2023年12月14日木曜日

学生大会2023

この記事はマイクロマウス Advent Calendar 2023 14日目の記事です。

昨日の記事は、はやぶささんの「ロボット紹介と先輩の話」でした。
先輩と切磋琢磨しながらレベルを上げていき、気付けばロボトレースの上位の世界へいくという非常に物語性のある読んでいて元気になる記事でした。reRoさんはコロナ明けあたりから耳にするようになった団体ですが、牽引している2人をはじめ今回の学生大会ではロボトレースの表彰台を独占するなど勢いもパワーも凄まじいですね。そして当日は観覧席で上から見ていましたが、最終出走のはやぶささんの唯一の4秒台のマシンの走り、会場の盛り上がり、圧巻でした。

さて、今年の学生大会について書いていきます。
※書きたいことを書いたらかなり長くなってしまったので、興味のあるところを中心に読むことをおすすめします。

競技結果

今回は2競技3台のエントリー。結果をまとめると

クラシックマウス Thunder: 優勝
マイクロマウス: Entrance_v2: 第2位 特別賞
マイクロマウス: Lightning: 最短できず

という感じでした。一言でいうと、クラシックは勝ちましたがマウスは負けました。



競技前の調整状況

大会の話に入る前に、軽く東日本大会の後にどのように開発していたかを書いておきましょう。主な開発はハードの動作確認のみ10月に済ませてあったクラシックマウスを実戦投入できるように、そちらのデバッグや調整を進めていました。
Lightningと同じ設計思想で製作したのでこれまで作ったソフトウェアのベースで短期間で間に合わせる...というのが狙いですが、当然そんなスムーズに進むわけもなく。
特にフェールセーフがうまくかからない調整初期に
マシンが暴走する
機体重量21gに対して相当高い出力が出せるので盛大に壁に衝突する
基板厚0.6 mmなので基板がたわむ
ファンが大破しセンサLEDのチップFETの足が折れる
といったハードトラブルに苦しめられ、ファンの在庫が手元に無くなったのでDMM即納で大会2週間切ったあたりに補充。同タイミングで風邪をひいて人間の方が壊れ始め...限界限界。咳が出て頭痛がしても家に迷路はあるので、気力を振り絞って何とか明らかにおかしそうなところは潰してクラシックの方は月曜日ぐらいに調整終了。
***
__課題__
a) 学生大会の記事の「今回は2競技3台のエントリー。結果をまとめると」から「なスムーズに進むわけもなく。」までを、一字も変えずに書き写してください。
b) 学生大会の記事で、調整の初めのころに悩まされたハードトラブルとして挙がっているものをすべて書き出してください。
c) 学生大会の記事の最後の文のあとから、続きを書いてください。

__データ__
***
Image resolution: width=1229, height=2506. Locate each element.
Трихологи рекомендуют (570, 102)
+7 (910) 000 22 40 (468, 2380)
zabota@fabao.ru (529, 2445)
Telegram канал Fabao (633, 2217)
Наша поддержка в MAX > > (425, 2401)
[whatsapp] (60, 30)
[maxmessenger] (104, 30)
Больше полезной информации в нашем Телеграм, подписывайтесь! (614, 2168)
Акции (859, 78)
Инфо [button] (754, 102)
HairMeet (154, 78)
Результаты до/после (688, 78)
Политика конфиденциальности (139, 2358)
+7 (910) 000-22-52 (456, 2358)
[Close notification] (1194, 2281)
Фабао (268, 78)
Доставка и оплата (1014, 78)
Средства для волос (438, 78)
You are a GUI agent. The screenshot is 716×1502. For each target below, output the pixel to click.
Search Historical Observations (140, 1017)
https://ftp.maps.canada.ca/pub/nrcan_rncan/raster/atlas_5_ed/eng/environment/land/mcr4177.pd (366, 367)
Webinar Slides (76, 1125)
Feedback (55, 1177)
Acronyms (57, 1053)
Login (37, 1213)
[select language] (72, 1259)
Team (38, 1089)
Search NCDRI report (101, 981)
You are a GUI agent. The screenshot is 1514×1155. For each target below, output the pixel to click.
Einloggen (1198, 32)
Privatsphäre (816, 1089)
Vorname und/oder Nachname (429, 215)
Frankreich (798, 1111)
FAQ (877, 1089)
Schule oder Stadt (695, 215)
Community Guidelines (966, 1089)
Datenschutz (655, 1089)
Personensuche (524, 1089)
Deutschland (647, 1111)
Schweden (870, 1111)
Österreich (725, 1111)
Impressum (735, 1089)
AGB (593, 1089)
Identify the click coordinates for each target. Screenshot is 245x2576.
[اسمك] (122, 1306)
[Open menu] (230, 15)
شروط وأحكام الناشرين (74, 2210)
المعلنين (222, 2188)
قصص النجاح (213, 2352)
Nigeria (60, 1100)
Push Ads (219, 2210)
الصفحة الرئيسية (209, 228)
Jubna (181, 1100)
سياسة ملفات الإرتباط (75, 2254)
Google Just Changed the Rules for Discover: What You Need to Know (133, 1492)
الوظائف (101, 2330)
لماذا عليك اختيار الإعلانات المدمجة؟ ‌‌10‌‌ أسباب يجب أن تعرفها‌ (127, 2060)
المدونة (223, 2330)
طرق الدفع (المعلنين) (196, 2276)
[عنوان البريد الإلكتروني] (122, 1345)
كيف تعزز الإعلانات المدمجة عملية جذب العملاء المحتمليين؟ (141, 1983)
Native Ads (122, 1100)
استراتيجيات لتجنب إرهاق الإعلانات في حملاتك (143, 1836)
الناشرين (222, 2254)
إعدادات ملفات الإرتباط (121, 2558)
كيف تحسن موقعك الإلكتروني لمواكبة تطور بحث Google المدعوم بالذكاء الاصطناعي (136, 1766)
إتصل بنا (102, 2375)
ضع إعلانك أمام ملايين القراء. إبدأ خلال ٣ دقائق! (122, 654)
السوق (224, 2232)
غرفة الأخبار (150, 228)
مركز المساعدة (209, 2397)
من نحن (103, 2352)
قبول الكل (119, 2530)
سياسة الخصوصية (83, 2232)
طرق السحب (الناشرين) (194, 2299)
***
__課題ごとの解答__
a)
今回は2競技3台のエントリー。結果をまとめると

クラシックマウス Thunder: 優勝
マイクロマウス: Entrance_v2: 第2位 特別賞
マイクロマウス: Lightning: 最短できず

という感じでした。一言でいうと、クラシックは勝ちましたがマウスは負けました。



競技前の調整状況

大会の話に入る前に、軽く東日本大会の後にどのように開発していたかを書いておきましょう。主な開発はハードの動作確認のみ10月に済ませてあったクラシックマウスを実戦投入できるように、そちらのデバッグや調整を進めていました。
Lightningと同じ設計思想で製作したのでこれまで作ったソフトウェアのベースで短期間で間に合わせる...というのが狙いですが、当然そんなスムーズに進むわけもなく。

b)
- マシンが暴走する
- 機体重量21gに対して相当高い出力が出せるので盛大に壁に衝突する
- 基板厚0.6 mmなので基板がたわむ
- ファンが大破しセンサLEDのチップFETの足が折れる

c)
書き込みコネクタがもげたあと吸引ファンが大破して絶望する図
(ちなみに左センサLEDも光らなくなった)

翌日に替えのファンをまた割って在庫がなくなり再び絶望する図

そこからマイクロマウスの方の調整を始めたわけですが、以前からわかっていた吸引モーターを回すとIMUの出力になかなか嫌なノイズが載る問題を上手く解決できず。クラシックの方はIMUの周りに防振シートをはめ込むことでかなり改善したのですが、マウスの方はそれはあまり効果を示さずで、どうにかしたいと思いつつ残り時間と人間の残り体力的にどうすることもできず、東日本大会と2週間前のRT試走で走っている実績を信じて大きくは東日本と変わらない状態での参戦、という形となりました。

競技の感想

・クラシックマウス

迷路はこちら。2017年関西地区大会リバイバル。なかなか癖の強い迷路を持ってきたなというのが第一印象でしたね。出題者の方も競技開始時に話していましたが、迷路を隠していたカバー上からもうっすらと見えたロング斜め、これを攻略できるかにかかっている感じでしょう。
出走は午前最後ということで、後半のDCマウスの走りを見てからパラメータを決めるなんて悠長なことはできないので、1717モータを使うタイプのマシンでは逆立ちしても勝てないくらいのパラメータのみ入れた状態で走らせました。全面探索を問題なく完走し、4走とも期待通りのロング斜めを通るルートを選択して無事最短成功。2位の台湾勢の学生とも1秒以上の差をつけて唯一2秒台を出せ無事優勝となりました。

クラシックの大きなサイズ感であそこまで長いストレートを走れると非常に気持ちがいいですね。と言っていたら周りから「あれ本気出してないだろ」とのツッコミが。
あれそうだっけと(パラメータを組んだ時意識がもうろうとしていたのでよく覚えていない)斜めの最高速を確認したところ、3.5~4 m/s。あそこまで長いと最高速度が効いてくるということが分かったので、次は上げておきますね()。ただ部室の普段の迷路サイズだとそんなに出せないし、マシンを壊したくないからあんまりあげたくないんだよな...。今月のRT試走で直進限界性能テストをやってみましょうかね。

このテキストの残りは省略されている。